● **PAGE EXTRACT**:
>>>>>

Ecological cost results from the disruption of the many symbiotic relationships that a plant has with the environment. For example, jasmonic acid can be used to simulate an herbivore attack on plants and thus, induce plant defences. The use of jasmonic acid on tomato (Lycopersicon esculentum) resulted in plants with fewer but larger fruits, longer ripening time, delayed fruit-set, fewer seeds per plant and fewer seeds per unit of fruit weight. All these features play a critical role in attracting seed dispersers. Due to the consequences of induced defences on fruit characteristics, L. esculentum are less able to attract seed dispersers and this ultimately results in a reduced fitness.

== Sensing herbivory attack ==

Induced defences require plant sensing the nature of injury, such as wounding from herbivore attack as opposed to wounding from mechanical damage. Plants therefore use a variety of cues, including the sense of touch, and salivary enzymes of the attacking herbivore. For example, in a study to test whether plants can distinguish mechanical damage from insect herbivory attack, Korth and Dixon (1997) discovered that the accumulation of induce defence transcription products occurred more rapidly in potato (Solanum tuberosum L.) leaves chewed on by caterpillars than in leaves damaged mechanically. Distinct signal transduction pathway are activated in response either to insect damage or mechanical damage in plants. While chemicals released in wounding responses are the same in both cases, the pathway in which they accumulate are separate. Not all herbivore attack begins with feeding, but with insects laying eggs on the plant. The adults of butterflies and moths (order Lepidoptera), for example, do not feed on plants directly, but lay eggs on plants which are suitable food for their larva. In such cases, plants have been demonstrated to induce defences upon contact from the ovipositing of insects.

<<<<<

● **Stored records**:
>>>>>

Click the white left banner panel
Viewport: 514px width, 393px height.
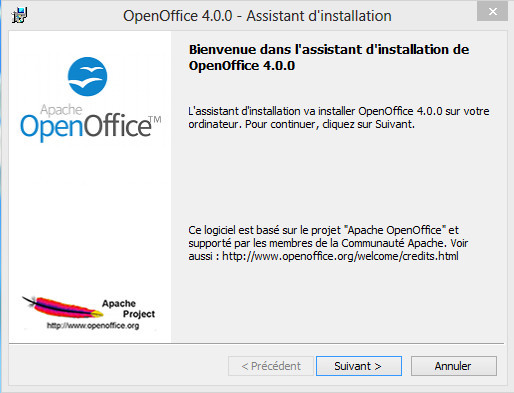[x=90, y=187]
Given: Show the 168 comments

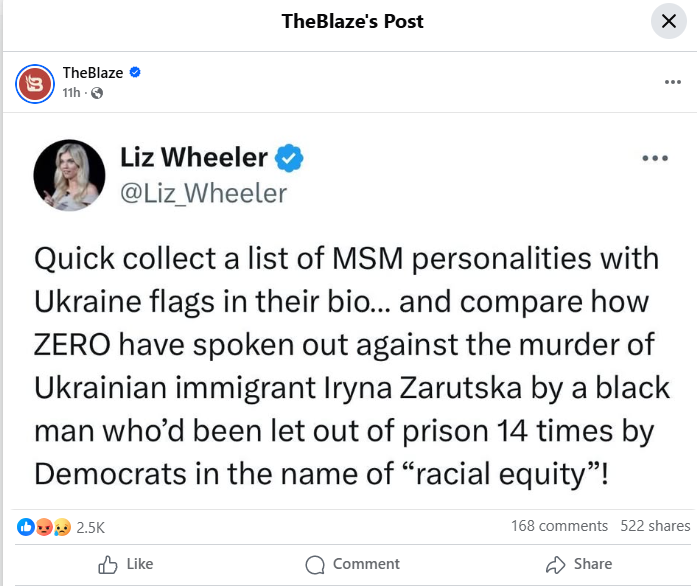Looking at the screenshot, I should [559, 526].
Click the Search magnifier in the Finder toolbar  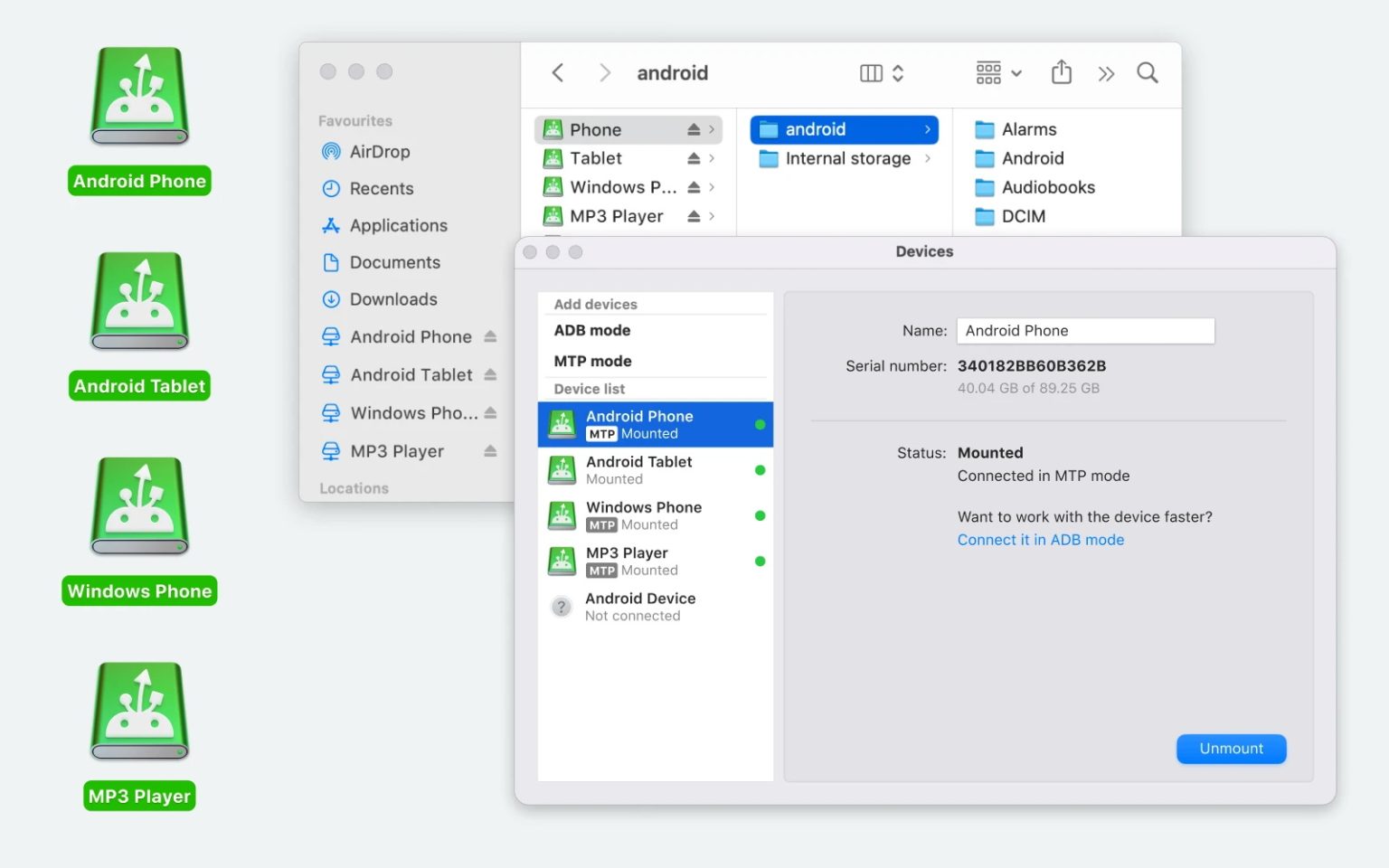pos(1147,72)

<<<<<

● **EXERCISE BRIEF**:
Resume the text on plant defenses against herbivores, starting after its last sentence. The lines above are separate material and stand apart from the text on plant defenses.

● **WRITTEN ANSWER**:
== A mechanism of defence induction: changes in gene transcription rates ==

Systemically induced defences are at least in some cases the result of changes in the transcription rates of genes in a plant. Genes involved in this process may differ between species, but common to all plants is that systemically induced defences occur as a result of changes in gene expression. The changes in transcription can involve genes which either do not encode products involved in insect resistance, or are involved in general response to stress. In cultivated tobacco (Nicotiana tobacum) photosynthetic genes are down-regulated, while genes directly involved in defences are up-regulated in response to insect attack. This allows more resources to be allocated to producing proteins directly involved in the resistance response. A similar response was reported in Arabidopsis plants where there is an up-regulation of all genes that are involved in defence. Such changes in the transcription rates are essential in inducing a change in the level of defence upon herbivory attack.

===Classification of induced genes===

Not all up-regulated genes in induced defences are directly involved in the production of toxins. The genes encoding newly synthesised proteins after a herbivory attack can be categorised based on the function of their transcriptional products. There are three broad classification categories: defence genes, signalling pathway genes and rerouting genes. The transcription of defensive gene produces either proteins that are directly involved in plant defence such as proteinase inhibitors or are enzymes that are essential for the production of such proteins. Signalling pathway genes are involved in transmitting the stimulus from the wounded regions to organs where defence genes are transcribed. These genes are essential in plants due to the constraints in the vascular systems of the plants. Finally, rerouting genes are responsible in allocating resources for metabolism from primary metabolites involved in photosynthesis and survival to defence genes.